AOS Design Guide

Introduction

The AOS project is a very large and complex system. Often the system is built in an ad-hoc manner with little or no design beforehand, frequently with the attitude that it will be cleaned up later.

This design methodology typically produces a system with only partial functionality. This also involves a lot of writing and re-writing the same code. It is usually also the case that "I'll do it later" never eventuates.

This page lists some of the design choices involved when building SOS to allow you to better understand the difficulties before they occur. You are free borrow or ignore as much or as little of this information as you like. This is only a guide, and any SOS project you want to produce is fine.

Data Structures and Subsystems

While designing SOS you will need to consider a number of different subsystems and data structures, and how they inter-relate.

Some systems you will need to consider include:

A task/thread startup protocol
I/O
- File system access
- Console access
- A VFS-like layer
[Virtual] Memory
- Page tables
- Swapping
- Frame management
- Heap management
Thread and Process management
Namespace(s)
Drivers
Scheduling, run queues and blocking system calls

Some systems you probably don't need to implement, but still might like to consider are:

Resource management
Access control / multi-user issues
Networking
A page-cache

Inter-process communication

In Milestone 0 you are required to pass data from an application to the OS in the form of text data for printing. This is an example of passing parameters and data between L4 address spaces.

There are many ways to pass data between applications, not limited to the following:

UNIX-like copyin/copyout
Many short-IPC messages
Long IPC strings (NB: These may not be supported by your kernel)
fpage mapping
Memory objects

Which model you use is up to you, however some mechanisms are more appropriate for some systems and not others (eg. copyin/copyout will not work well with a multi-server OS). A poorly designed IPC primitive is a common problem and leads to an inefficient system. You must ensure it is capable of providing fast communication (eg. simple system calls) and also efficient when dealing with large amount of data (eg. file access). You must also ensure your IPC mechanism is free of DOS.

You are free to use existing systems for interface and stub generation, eg. The Magpie IDL generator.

Debugging

Debugging your SOS project can often be a very difficult task. For more information on debugging in L4 have a look at this page.
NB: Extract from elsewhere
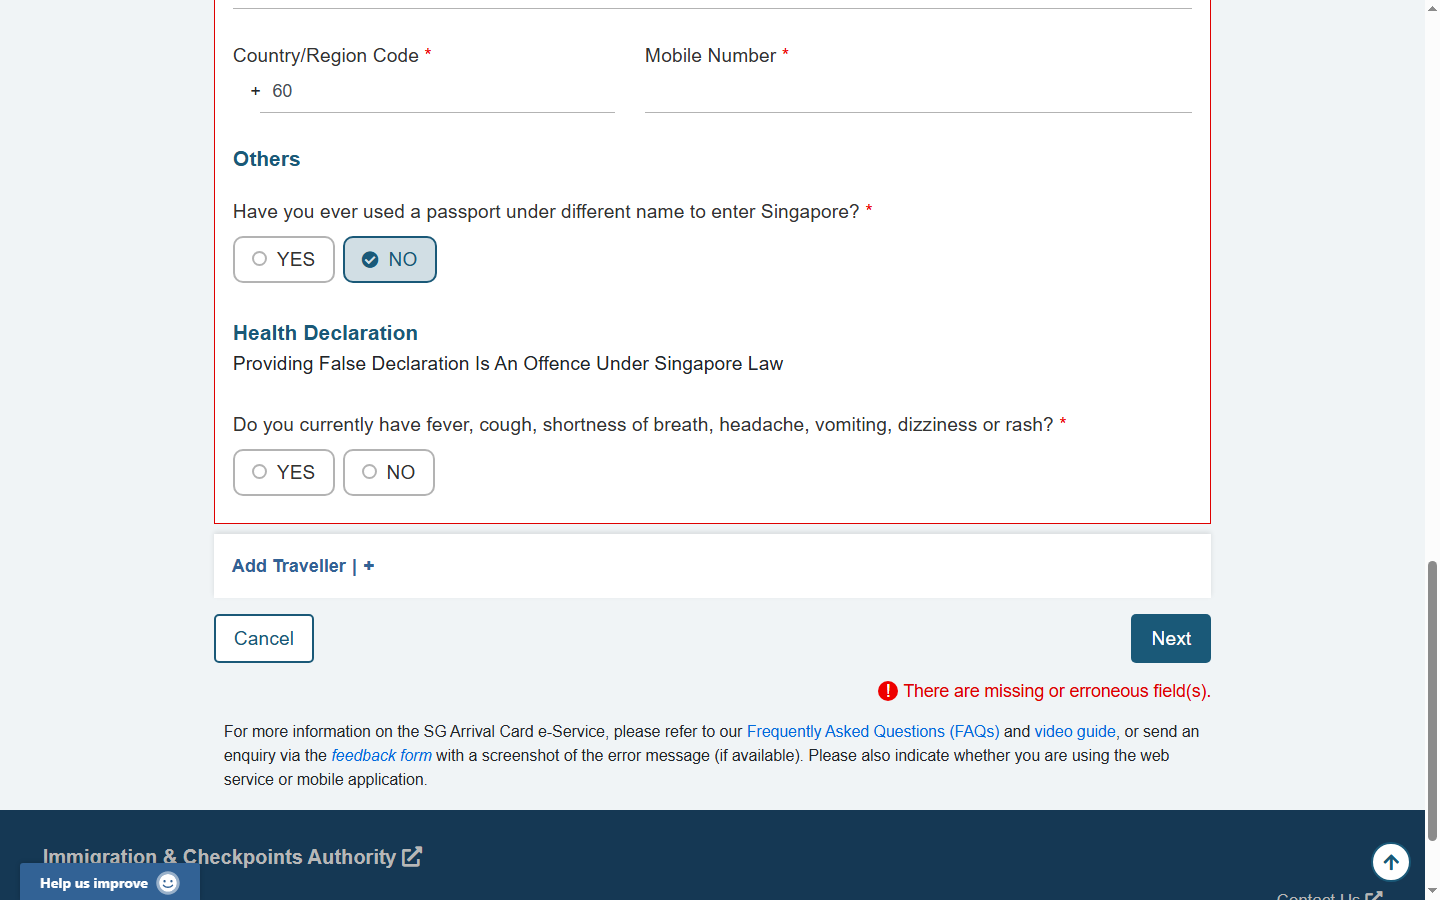Expand the Add Traveller section

click(x=289, y=566)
L4 Server Thread Management

Regardless of what kind of OS personality you choose to write, you will need to deal with multiple asynchronous requests to your L4 server(s). There are a number of ways this can be achieved. Once again, this list is neither exhaustive nor truly distinct.

Single threaded servers
Have a single server thread and use continuations to avoid blocking and DOS.
Single thread per 'application'
At the cost of extra resources you can remove some of the problems of blocking threads.
Single thread per 'session'
Having more than one L4 server can create a headache for multi-threaded solutions. Using sessions semantics can help to solve this.
Worker threads per sub-system
Dedicating a thread to each subsystem can help place an upper-bound on the number of threads that need creating (and deleting).
Stack-switching
A light-weight alternative to multi-threading is to have a separate stack per client/application. This can be simpler than multiple threads to manage and easier than explicit continuations. Debugging, however, can be ... interesting.
Worker thread pool
Using a multi-threaded solution can leave to wasting of resources. By creating a pool of worker threads that can grown and shrink resource usage can be controlled.
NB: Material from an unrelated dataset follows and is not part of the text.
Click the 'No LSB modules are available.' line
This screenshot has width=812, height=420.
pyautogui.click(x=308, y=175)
All the above techniques are valid for use in SOS. Each has their own advantages that make them easier/nicer/faster/better/whatever. They also have their own problems with implementation and testing. Make sure your solution is deadlock free, DOS free, thread safe, efficient and easy to debug.

Advanced Work

In AOS you are encouraged to do extra work that you are specifically interested in. This can be in the form of additions to the SOS project, or entirely different OS related projects. Some suggested SOS enhancements for extra marks are listed below. Feel free to come up with your own ideas. If you would like to do one of these (or your own suggestion), talk to us about what is to be done and how marks will be awarded.

Disclaimer: None of these advanced features is easy or trivial. You should avoid making your project dependent on any of these as there is a good chance you will not complete it. You should try to make sure you at least one to two milestones ahead of the marking schedule before you attempt one of these. The motto is "make it work, then make it fancy".

Device Driver
Write a more complex device driver than the OSTS timer. Examples include a USB controllers, USB disk drives etc. Marks can be awarded based on a partially functional driver.
Protocol Implementation
Implement a common network protocol within your SOS project. For example, port (or implement your own) ssh daemon to SOS. The difficulty of the protocol or port will dictate the bonus marks for it.
Virtualise SOS
OS virtualisation is a hot topic right now. Demonstrate two copies of SOS running on L4, each running user-land applications. Each copy of the OS must be segregated from the other, and share device drivers securely.
Distributed SOS
Add distributed shared memory and cross-node process creation support to SOS.
Orthogonal Persistence
Filesystems are passé. Implement orthogonal persistence in SOS so applications restart back to the point when the system was shutdown. Fault tolerance is not necessary.
Multi-user SOS
The standard SOS project has memory protection, but no access control. Implement ACL or capability based access control and provide resource accounting. Multiple concurrent users can be provided with a trivial telnet server.

Alternate System Models

There are a number of different general system structures you can use when building an OS personality on top of L4. A few major categories are listed here. Be aware that this is in no way an exhaustive list, and you are encouraged to come up with or design your own. These categories are also very rough, and in no way well defined.

Monolithic System
Most operating systems, eg. Windows, Linux and any BSD (Net, Free, Open, ...) use a monolithic system model, with most, if not all, of the system implemented in a monolithic kernel.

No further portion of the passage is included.